The effects of medically-aided smoking cessation on vascular function and oxidative stress are not fully clarified.


One hundred eighty-eight current smokers were randomized to varenicline or nicotine replacement treatment (NRT) for a 3-month period. We assessed: (a) augmentation index (Aix) and pulse wave velocity (PWV); (b) perfusion boundary region (PBR) of sublingual microvasculature (range:5–25 μm), an index of the endothelial glycocalyx thickness, using Sideview, Darkfield imaging; (c) the exhaled CO; and (d) the malondialdehyde (MDA) and protein carbonyls (PC) plasma levels, as markers of oxidative stress, at baseline and after 3 and 12 months.


After 3 months of treatment, CO, MDA, PC and Aix were decreased in all subjects (median CO: 25 vs. 6 ppm, MDA: 0.81 vs. 0.63 nmol/L, PC: 0.102, vs. 0.093 nmol/mg protein, Aix: 13% vs. 9%, p < 0.05) while PWV remained unchanged.

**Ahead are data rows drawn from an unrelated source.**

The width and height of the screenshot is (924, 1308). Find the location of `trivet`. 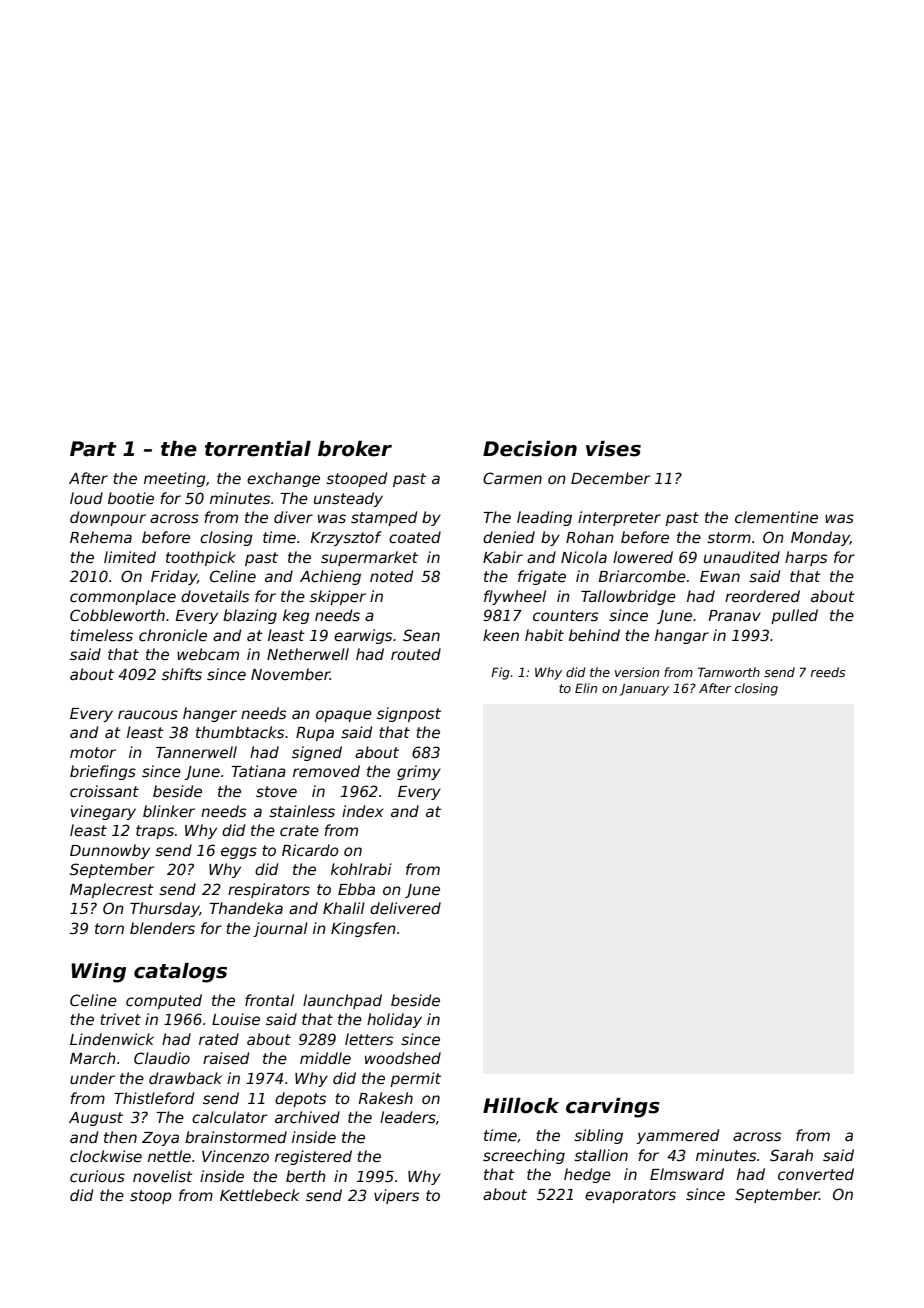

trivet is located at coordinates (120, 1019).
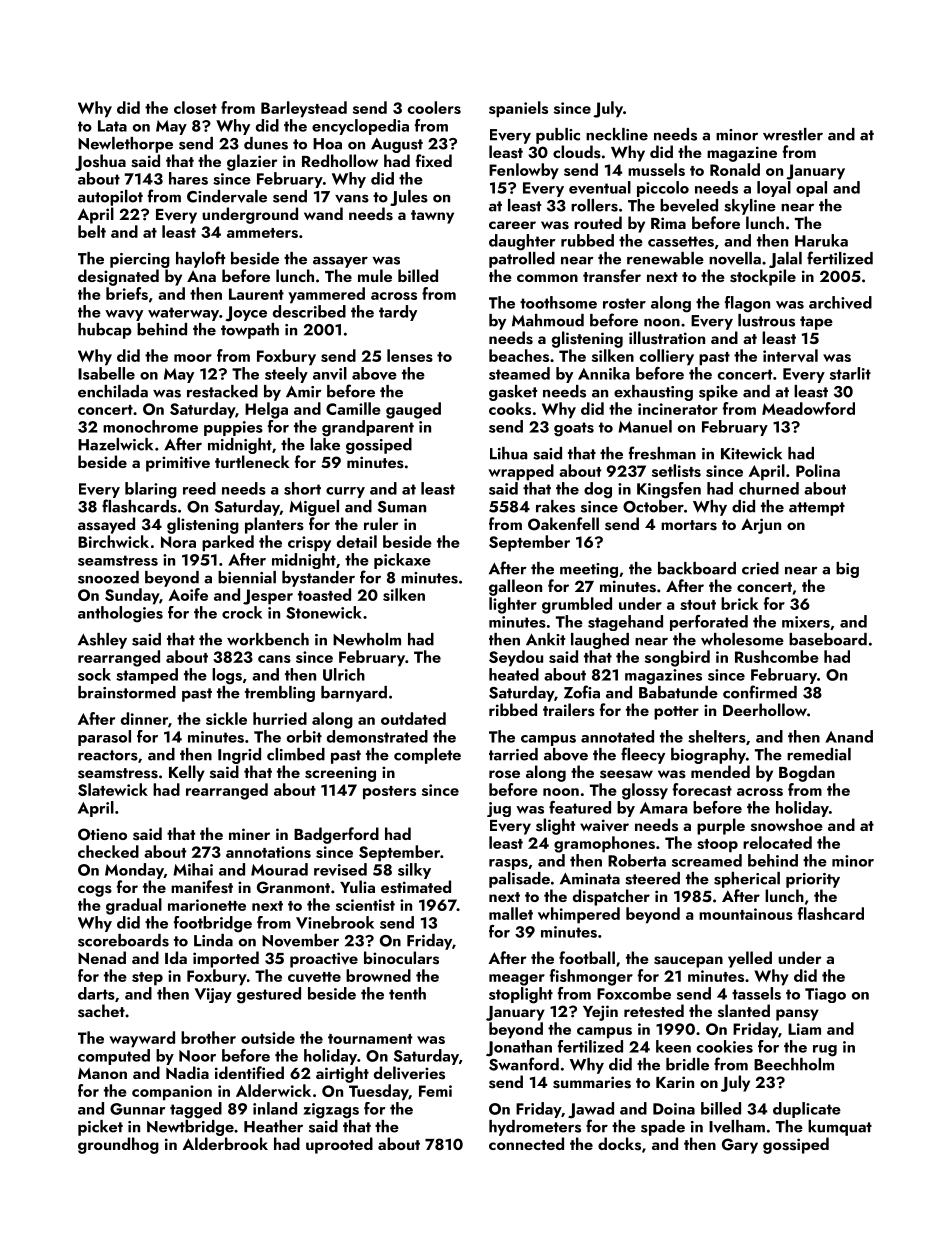  Describe the element at coordinates (125, 145) in the screenshot. I see `Newlethorpe` at that location.
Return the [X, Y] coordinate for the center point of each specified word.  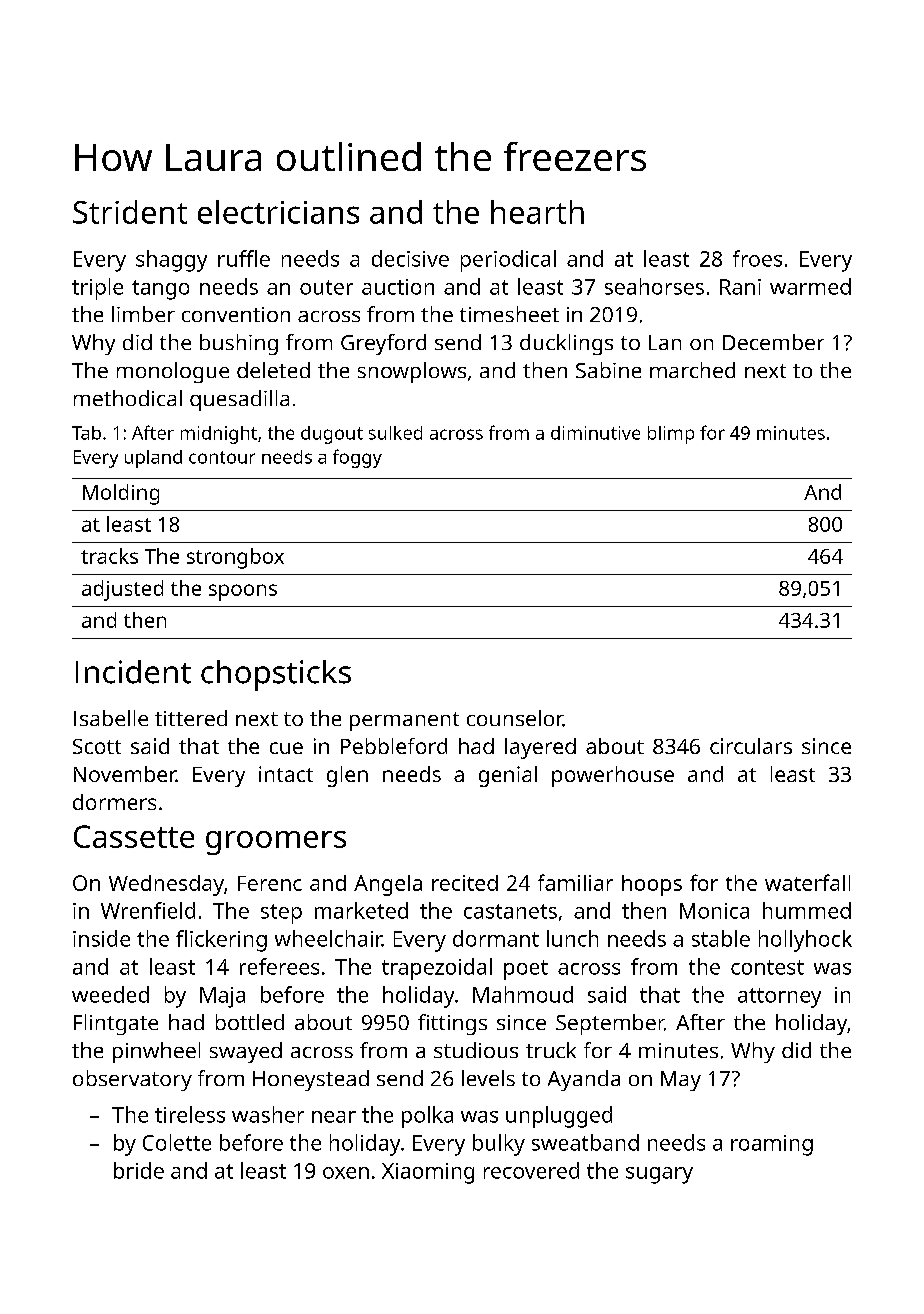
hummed [807, 910]
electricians [278, 212]
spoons [243, 592]
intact [286, 774]
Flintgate [116, 1024]
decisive [410, 258]
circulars [751, 746]
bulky [499, 1145]
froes [757, 258]
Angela [388, 885]
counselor [515, 718]
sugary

Endothelial glycocalyx integrity showed a greater improvement in the varenicline than the NRT treatment (PBR range 5–9 μm: 1.07 ± 0.02 vs. 1.17 ± 0.02 μm, p = 0.03) in parallel with the greater CO reduction (5 vs. 7 ppm, p = 0.02). At 1-year follow-up, MDA, PC, Aix and PBR at 5–25 μm range were further improved in subjects who abstained from smoking (n = 84 out of 188), while the above markers and PWV deteriorated in relapsed smokers (p < 0.05).


A smoking cessation program using varenicline or NRT for 3 months resulted in a decrease of CO, oxidative stress, arterial stiffness and restored endothelial glycocalyx. These effects were more evident after varenicline treatment, likely because of a greater CO reduction, and were maintained after 1 year only in subjects who abstained from smoking.